Hoorens et al. (2002) grew two species common to dune grasslands of the Netherlands and two species common to Dutch peatlands in greenhouses fumigated with air containing either 390 or 700 ppm CO2 for up to five months (until leaf senescence occurred), after which they measured the phenolic concentrations of the leaf litter.  One species of each group registered no CBSC response to the elevated CO2, but the other species of each group did, with the grassland species registering a 20% increase in leaf litter phenolic concentration and the peatland species registering a 32% increase.

Castells et al. (2002) grew 14 genotypes of two Mediterranean perennial grasses (Dactylis glomerata and Bromus erectus) in glasshouses maintained at atmospheric CO2 concentrations of 350 and 700 ppm to determine if elevated CO2 impacts phenolic production in a genotypic-dependent manner.  Although there were no significant interactions of this type in either species, the CO2-enriched air increased total phenolic compound concentrations in D. glomerata and B. erectus by 15 and 87%, respectively.

Last of all, Cornelissen et al. (2003) grew two species of oak (Quercus myrtifolia and Quercus geminata) for a number of years in open-top chambers maintained at atmospheric CO2 concentrations of 370 and 700 ppm, finding that the extra CO2 of the CO2-enriched chambers led to increases in foliar tannin concentrations of approximately 35% and 43%, respectively, in these two species.  We note that this specific type of CBSC nearly always is found in greater concentrations in plant tissues produced in CO2-enriched air (see, for example, Tannins in our Subject Index).  This fact is particularly important, for in addition to the properties of many CBSCs that tend to temper the anthropogenic-induced increase in the air's CO2 content, tannins possess a unique characteristic that results in less methane being released to the atmosphere by ruminants that eat plant tissues that contain them in greater abundance than is typical of plants growing in ambient air, as reported in the introduction to this summary.

In conclusion, we note that the ongoing rise in the air's CO2 content will likely increase the production of many different CBSCs in many of earth's plants, leading to a number of benefits to the biosphere, not the least of which may be a slowing of the rate-of-rise of the greenhouse-gas-induced radiative forcing that is believed by many to drive global warming.

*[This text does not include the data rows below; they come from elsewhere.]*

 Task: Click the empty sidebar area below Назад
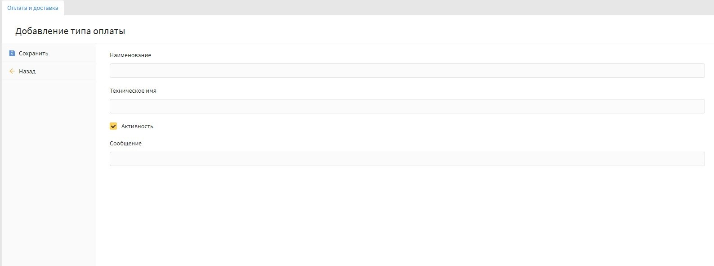coord(49,171)
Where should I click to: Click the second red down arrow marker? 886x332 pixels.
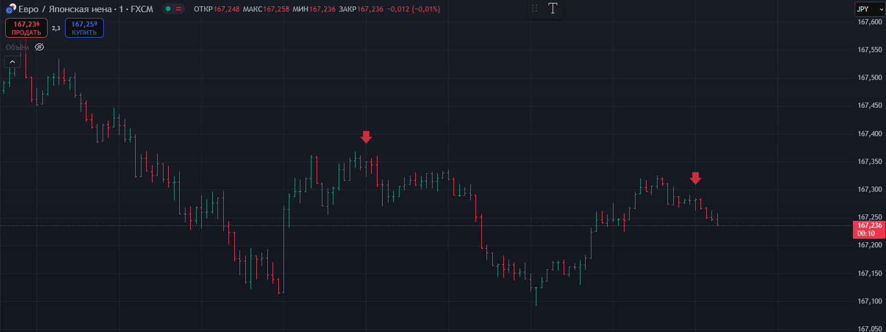click(695, 178)
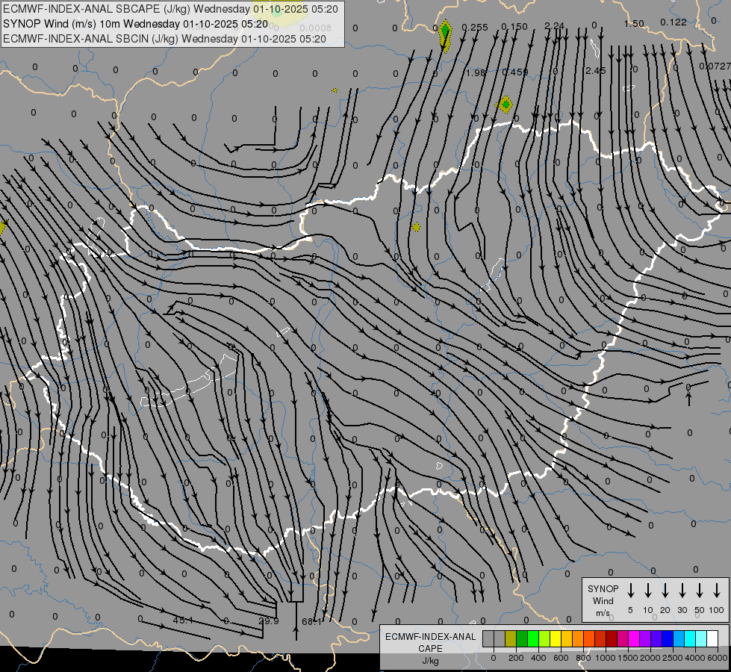Click the 20 m/s wind arrow in legend

click(x=665, y=591)
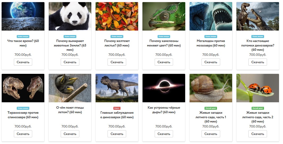Download the "Почему хамелеоны меняют цвет?" lecture

[x=164, y=62]
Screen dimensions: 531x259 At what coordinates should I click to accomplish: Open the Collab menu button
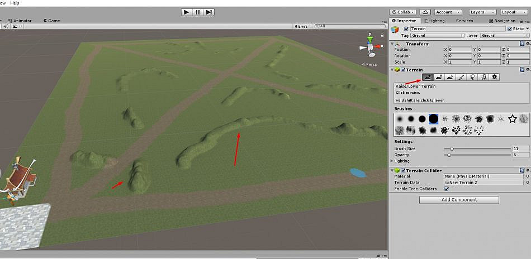coord(402,12)
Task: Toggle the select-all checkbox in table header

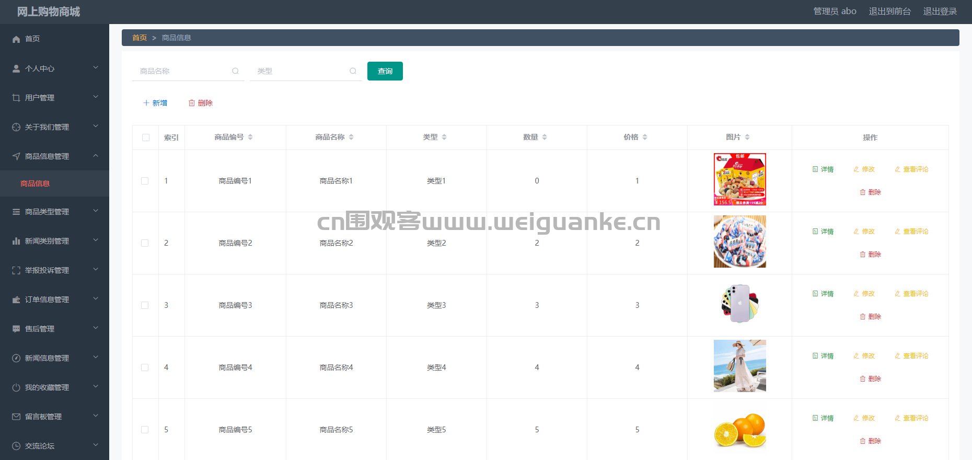Action: 146,137
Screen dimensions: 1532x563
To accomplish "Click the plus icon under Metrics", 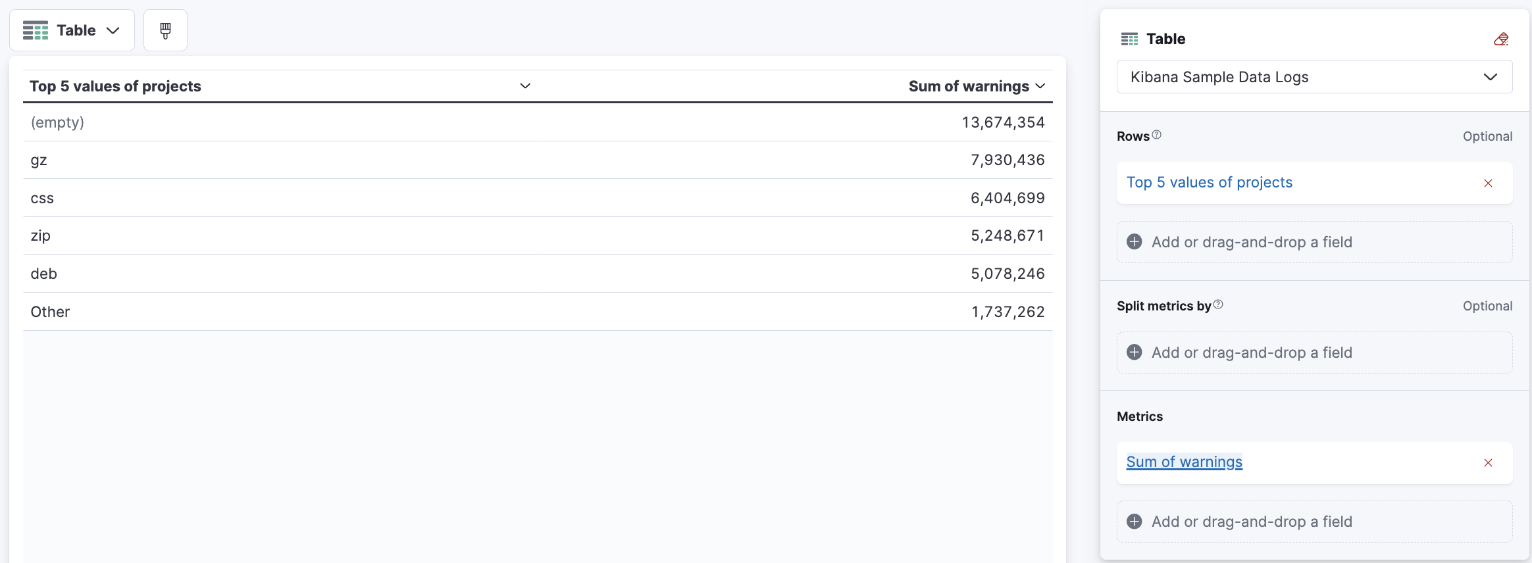I will (x=1135, y=522).
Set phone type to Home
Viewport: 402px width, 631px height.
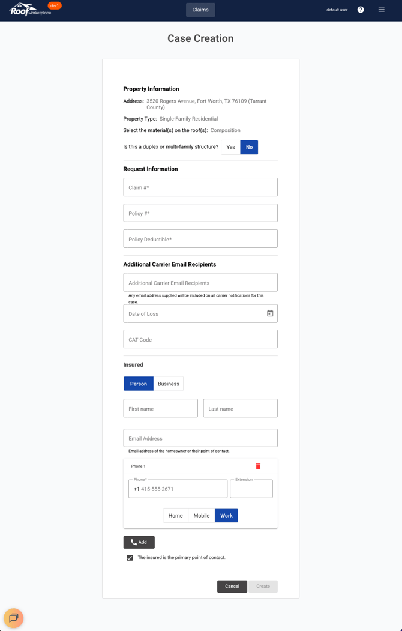point(175,515)
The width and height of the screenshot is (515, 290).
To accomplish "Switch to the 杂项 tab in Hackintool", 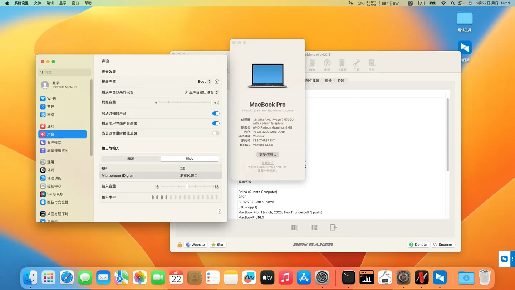I will click(x=340, y=81).
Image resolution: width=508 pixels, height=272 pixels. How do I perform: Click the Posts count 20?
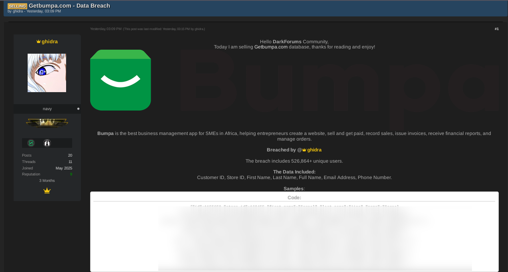pyautogui.click(x=70, y=155)
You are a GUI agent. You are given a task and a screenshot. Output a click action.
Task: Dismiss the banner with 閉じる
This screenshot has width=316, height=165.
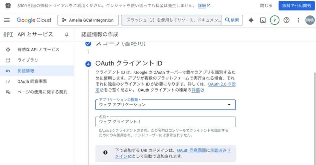(x=266, y=6)
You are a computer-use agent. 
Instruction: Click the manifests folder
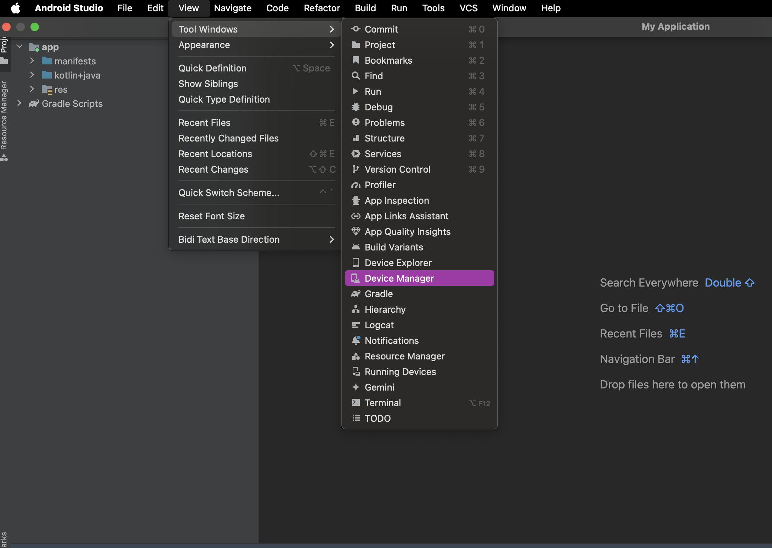pos(74,60)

Booker, F.L. and Maier, C.A.  2001.  Atmospheric carbon dioxide, irrigation, and fertilization effects on phenolic and nitrogen concentrations in loblolly pine (Pinus taeda) needles.  Tree Physiology 21: 609-616.

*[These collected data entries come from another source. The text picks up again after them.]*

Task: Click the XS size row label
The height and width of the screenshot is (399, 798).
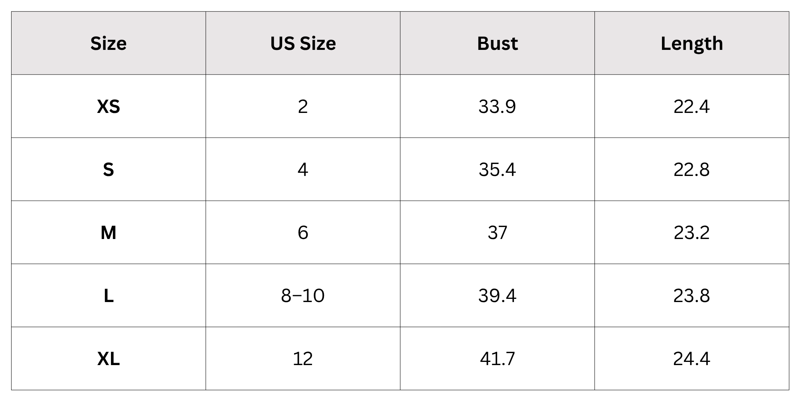Action: tap(109, 107)
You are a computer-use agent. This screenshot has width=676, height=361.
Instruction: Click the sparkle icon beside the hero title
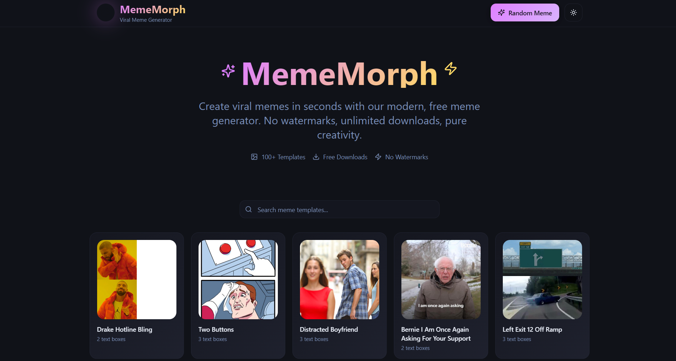click(228, 71)
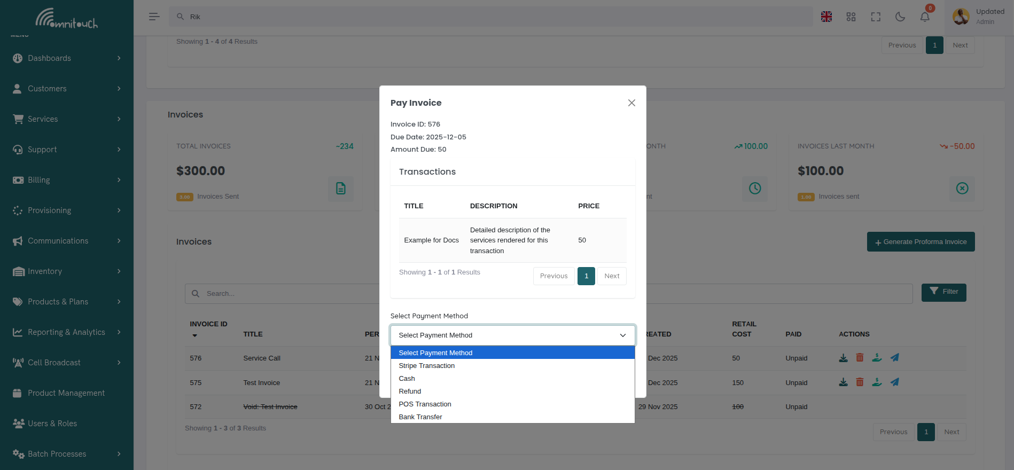This screenshot has height=470, width=1014.
Task: Expand the Reporting & Analytics menu
Action: pos(67,332)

Castells, E., Roumet, C., Penuelas, J. and Roy, J.  2002.   Intraspecific variability of phenolic concentrations and their responses to elevated CO2 in two Mediterranean perennial grasses.  Environmental and Experimental Botany 47: 205-216.

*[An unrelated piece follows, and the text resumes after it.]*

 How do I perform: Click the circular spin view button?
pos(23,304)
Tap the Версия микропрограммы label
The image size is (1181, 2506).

Cornelissen, T., Stiling, P. and Drake, B.  2003.  Elevated CO2 decreases leaf fluctuating asymmetry and herbivory by leaf miners on two oak species.  Global Change Biology 10: 27-36.

Gebauer, R.L.E., Strain, B.R. and Reynolds, J.F.  1998.  The effect of elevated CO2 and N availability on tissue concentrations and whole plant pools of carbon-based secondary compounds in loblolly pine (Pinus taeda).  Oecologia 113: 29-36.

Heyworth, C.J., Iason, G.R., Temperton, V., Jarvis, P.G. and Duncan, A.J.  1998.  The effect of elevated CO2 concentration and nutrient supply on carbon-based plant secondary metabolites in Pinus sylvestris L.  Oecologia 115: 344-350.

Hoorens, B., Aerts, R. and Stroetenga, M.  2002.  Litter quality and interactive effects in litter mixtures: more negative interactions under elevated CO2Journal of Ecology 90: 1009-1016.

Penuelas, J., Estiarte, M. and Llusia, J.  1997.  Carbon-based secondary compounds at elevated CO2Photosynthetica 33: 313-316.

Penuelas, J., Castells, E., Joffre, R. and Tognetti, R.  2002.  Carbon-based secondary and structural compounds in Mediterranean shrubs growing near a natural CO2 spring.  Global Change Biology 8: 281-288.